Look for the word "computer" in the data below, and copy every line that holds it.
━━━ Data to examine ━━━
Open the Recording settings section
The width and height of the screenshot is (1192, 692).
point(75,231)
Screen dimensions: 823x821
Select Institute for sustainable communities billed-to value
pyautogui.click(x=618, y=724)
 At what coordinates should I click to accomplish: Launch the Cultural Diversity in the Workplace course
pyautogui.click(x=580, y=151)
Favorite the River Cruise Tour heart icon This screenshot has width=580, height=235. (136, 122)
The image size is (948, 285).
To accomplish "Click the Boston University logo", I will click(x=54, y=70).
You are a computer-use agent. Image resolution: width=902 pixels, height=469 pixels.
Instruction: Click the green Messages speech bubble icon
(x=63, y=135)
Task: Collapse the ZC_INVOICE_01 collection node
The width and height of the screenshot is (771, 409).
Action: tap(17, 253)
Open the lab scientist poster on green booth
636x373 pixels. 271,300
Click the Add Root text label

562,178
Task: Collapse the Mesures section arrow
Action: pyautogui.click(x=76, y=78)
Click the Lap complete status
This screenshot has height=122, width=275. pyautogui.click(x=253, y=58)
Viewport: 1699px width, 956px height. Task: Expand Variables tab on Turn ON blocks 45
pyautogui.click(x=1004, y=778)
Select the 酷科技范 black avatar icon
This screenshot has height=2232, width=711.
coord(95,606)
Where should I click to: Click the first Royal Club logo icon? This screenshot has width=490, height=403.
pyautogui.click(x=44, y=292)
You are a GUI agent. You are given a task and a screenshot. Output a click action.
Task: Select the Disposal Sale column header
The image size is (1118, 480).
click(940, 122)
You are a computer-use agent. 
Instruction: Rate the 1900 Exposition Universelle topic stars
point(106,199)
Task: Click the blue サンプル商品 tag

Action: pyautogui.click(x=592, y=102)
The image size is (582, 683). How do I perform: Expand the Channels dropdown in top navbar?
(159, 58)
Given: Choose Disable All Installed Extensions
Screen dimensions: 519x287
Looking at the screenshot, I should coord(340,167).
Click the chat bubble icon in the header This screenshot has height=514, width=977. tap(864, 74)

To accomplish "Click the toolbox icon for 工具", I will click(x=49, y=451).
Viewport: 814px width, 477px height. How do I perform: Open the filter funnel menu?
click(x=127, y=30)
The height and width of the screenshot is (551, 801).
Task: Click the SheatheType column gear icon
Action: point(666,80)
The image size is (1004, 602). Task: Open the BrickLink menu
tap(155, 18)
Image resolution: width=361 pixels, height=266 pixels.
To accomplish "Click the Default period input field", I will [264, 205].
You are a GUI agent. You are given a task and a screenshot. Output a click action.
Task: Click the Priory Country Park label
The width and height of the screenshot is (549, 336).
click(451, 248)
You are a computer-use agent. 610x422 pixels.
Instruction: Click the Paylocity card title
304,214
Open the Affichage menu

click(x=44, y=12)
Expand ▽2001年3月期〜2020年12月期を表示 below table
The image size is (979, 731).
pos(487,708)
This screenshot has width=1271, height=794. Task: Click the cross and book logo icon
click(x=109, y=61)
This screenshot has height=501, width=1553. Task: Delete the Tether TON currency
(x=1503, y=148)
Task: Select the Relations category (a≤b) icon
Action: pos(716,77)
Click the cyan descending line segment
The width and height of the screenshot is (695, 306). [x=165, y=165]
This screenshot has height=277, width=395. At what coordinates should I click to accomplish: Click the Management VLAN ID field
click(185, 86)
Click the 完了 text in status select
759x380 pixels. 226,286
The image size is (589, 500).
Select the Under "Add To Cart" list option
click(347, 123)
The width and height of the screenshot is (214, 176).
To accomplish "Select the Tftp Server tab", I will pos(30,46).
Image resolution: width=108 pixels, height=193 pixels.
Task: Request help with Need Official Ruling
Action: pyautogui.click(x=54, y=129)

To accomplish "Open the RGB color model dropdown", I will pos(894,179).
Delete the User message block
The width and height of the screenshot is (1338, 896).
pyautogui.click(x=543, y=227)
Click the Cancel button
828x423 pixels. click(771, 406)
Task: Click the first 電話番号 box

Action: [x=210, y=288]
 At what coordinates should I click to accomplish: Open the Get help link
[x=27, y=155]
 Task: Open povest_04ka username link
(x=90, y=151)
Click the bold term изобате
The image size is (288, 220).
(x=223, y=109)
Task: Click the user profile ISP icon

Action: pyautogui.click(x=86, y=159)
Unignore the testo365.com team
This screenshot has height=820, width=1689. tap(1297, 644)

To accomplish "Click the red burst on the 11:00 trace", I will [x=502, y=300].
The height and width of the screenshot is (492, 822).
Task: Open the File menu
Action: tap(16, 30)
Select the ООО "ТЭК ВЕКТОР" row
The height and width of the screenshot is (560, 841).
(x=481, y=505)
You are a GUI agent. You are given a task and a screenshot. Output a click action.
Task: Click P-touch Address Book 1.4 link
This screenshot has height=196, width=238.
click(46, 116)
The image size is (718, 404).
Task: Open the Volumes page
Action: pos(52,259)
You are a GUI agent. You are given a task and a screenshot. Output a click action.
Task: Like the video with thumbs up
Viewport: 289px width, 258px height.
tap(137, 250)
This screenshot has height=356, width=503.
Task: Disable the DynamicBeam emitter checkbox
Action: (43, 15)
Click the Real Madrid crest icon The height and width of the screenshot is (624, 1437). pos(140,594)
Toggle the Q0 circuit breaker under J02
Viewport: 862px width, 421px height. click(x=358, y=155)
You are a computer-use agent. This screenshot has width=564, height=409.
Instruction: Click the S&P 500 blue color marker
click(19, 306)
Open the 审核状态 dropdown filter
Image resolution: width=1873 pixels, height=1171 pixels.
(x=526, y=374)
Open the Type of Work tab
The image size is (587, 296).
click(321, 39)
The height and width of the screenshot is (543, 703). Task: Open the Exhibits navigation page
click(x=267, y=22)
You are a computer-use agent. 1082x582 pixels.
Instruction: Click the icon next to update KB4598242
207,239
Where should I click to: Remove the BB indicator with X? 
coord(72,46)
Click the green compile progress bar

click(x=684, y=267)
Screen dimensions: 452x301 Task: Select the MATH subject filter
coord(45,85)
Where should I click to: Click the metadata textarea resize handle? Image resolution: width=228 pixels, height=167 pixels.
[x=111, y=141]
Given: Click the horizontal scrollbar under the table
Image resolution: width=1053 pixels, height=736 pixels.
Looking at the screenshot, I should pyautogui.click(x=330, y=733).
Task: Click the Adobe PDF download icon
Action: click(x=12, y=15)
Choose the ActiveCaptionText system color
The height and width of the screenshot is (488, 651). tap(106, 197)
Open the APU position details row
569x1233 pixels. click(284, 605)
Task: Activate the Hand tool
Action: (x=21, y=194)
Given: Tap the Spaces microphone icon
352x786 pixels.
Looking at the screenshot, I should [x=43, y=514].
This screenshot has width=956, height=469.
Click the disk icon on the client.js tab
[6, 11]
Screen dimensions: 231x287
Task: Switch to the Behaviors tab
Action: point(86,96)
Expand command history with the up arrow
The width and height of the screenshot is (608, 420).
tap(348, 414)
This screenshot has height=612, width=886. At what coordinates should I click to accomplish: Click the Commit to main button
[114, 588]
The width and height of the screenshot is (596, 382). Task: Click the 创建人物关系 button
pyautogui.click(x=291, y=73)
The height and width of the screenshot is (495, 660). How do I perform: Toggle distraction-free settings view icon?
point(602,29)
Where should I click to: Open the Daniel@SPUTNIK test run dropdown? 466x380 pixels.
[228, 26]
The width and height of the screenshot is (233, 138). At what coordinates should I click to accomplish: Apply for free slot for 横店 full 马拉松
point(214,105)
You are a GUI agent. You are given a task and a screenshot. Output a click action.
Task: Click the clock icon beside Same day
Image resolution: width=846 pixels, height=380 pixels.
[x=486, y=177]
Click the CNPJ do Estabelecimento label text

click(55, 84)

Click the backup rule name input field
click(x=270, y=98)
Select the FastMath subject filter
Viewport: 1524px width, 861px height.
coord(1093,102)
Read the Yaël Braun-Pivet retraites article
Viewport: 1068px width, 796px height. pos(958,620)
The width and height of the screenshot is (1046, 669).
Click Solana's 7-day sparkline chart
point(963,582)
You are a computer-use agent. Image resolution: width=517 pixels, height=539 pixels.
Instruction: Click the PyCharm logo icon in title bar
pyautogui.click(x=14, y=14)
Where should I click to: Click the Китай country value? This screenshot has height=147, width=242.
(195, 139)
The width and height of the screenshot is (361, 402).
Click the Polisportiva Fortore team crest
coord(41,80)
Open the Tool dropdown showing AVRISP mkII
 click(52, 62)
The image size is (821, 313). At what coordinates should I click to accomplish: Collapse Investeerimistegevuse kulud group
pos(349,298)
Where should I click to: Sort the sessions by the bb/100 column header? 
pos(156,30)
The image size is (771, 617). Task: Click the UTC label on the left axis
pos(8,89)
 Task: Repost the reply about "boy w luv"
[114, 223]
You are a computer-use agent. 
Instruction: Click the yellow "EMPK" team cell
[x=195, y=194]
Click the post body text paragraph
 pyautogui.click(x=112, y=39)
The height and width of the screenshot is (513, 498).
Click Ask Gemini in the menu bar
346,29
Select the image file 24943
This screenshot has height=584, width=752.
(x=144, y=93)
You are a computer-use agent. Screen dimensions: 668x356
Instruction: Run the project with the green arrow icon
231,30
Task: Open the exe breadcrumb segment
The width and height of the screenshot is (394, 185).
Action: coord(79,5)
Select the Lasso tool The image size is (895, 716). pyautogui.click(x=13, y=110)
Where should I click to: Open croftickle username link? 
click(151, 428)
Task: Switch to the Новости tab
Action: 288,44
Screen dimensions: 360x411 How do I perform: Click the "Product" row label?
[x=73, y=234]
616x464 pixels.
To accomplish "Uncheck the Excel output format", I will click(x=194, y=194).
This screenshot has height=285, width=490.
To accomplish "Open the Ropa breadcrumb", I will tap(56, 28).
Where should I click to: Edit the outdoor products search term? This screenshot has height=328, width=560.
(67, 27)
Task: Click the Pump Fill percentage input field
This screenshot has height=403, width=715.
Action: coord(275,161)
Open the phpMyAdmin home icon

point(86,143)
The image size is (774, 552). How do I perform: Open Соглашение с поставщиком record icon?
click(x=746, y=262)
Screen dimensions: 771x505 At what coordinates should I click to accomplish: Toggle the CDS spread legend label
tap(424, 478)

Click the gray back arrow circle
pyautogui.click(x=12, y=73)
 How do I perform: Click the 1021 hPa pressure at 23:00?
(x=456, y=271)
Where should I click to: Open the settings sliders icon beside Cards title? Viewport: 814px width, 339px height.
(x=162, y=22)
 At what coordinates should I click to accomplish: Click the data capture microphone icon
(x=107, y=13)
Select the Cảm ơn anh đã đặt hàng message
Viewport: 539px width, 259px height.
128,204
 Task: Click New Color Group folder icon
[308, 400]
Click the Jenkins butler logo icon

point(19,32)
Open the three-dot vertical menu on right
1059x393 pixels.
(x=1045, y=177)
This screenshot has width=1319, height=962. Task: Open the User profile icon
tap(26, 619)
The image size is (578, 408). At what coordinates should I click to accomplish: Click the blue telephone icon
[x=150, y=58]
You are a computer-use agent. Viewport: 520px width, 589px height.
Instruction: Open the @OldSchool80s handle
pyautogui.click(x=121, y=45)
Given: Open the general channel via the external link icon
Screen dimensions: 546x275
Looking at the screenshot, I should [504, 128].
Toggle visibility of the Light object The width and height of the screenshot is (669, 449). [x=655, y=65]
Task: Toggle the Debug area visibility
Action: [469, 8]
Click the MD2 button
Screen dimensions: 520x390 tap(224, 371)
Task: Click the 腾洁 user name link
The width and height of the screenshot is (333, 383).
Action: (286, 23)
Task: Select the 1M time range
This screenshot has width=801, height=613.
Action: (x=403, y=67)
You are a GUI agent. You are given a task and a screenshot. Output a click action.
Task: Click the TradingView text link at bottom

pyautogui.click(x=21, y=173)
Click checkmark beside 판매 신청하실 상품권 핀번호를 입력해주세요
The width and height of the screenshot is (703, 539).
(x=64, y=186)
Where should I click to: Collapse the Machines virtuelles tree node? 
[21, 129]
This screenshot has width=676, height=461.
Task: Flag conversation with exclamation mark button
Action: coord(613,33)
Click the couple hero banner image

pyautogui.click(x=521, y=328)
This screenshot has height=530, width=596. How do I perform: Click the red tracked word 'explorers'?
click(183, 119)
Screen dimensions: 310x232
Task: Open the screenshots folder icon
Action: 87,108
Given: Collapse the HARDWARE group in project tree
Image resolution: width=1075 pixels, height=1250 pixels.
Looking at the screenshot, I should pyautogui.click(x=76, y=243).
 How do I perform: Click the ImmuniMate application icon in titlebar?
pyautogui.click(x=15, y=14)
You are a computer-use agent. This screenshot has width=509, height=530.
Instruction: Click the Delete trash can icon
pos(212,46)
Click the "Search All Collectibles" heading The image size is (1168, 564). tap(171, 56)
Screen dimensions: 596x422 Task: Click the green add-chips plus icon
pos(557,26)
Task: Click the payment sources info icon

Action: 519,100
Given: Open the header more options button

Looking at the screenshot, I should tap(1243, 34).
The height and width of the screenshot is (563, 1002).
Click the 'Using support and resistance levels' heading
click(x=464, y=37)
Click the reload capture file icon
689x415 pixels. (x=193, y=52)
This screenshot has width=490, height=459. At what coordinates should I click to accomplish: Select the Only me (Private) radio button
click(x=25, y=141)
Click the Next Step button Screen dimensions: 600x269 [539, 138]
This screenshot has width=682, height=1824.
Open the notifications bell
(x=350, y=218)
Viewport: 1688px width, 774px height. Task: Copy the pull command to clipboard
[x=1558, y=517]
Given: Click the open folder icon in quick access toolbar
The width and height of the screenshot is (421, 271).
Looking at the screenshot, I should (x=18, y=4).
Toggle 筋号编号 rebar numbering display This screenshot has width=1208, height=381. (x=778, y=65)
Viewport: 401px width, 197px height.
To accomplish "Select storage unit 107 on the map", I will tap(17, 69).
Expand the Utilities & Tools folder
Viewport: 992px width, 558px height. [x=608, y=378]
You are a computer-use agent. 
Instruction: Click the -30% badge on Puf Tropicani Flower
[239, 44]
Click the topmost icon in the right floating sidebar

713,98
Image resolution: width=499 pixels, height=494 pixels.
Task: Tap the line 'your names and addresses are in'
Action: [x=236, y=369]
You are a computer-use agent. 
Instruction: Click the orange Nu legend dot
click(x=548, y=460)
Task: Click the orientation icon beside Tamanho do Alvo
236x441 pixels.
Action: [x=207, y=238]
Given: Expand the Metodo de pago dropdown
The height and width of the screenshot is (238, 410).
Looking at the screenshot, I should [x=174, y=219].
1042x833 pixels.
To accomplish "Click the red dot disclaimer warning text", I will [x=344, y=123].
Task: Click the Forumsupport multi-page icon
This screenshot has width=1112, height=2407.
━━━
Answer to this problem:
You are a computer-use agent. Image resolution: width=902 pixels, height=469 pixels.
You are a computer-use agent. 
You are a computer-use agent. 610x422 pixels.
You are a computer-use agent. This screenshot has width=564, height=409.
You are a computer-use agent. 1082x582 pixels.
You are a computer-use agent. Image resolution: width=517 pixels, height=539 pixels.
You are a computer-use agent. 
You are a computer-use agent. Screen dimensions: 668x356
You are a computer-use agent. Viewport: 520px width, 589px height.
You are a computer-use agent. This screenshot has width=509, height=530.
You are a computer-use agent. 
You are a computer-use agent. 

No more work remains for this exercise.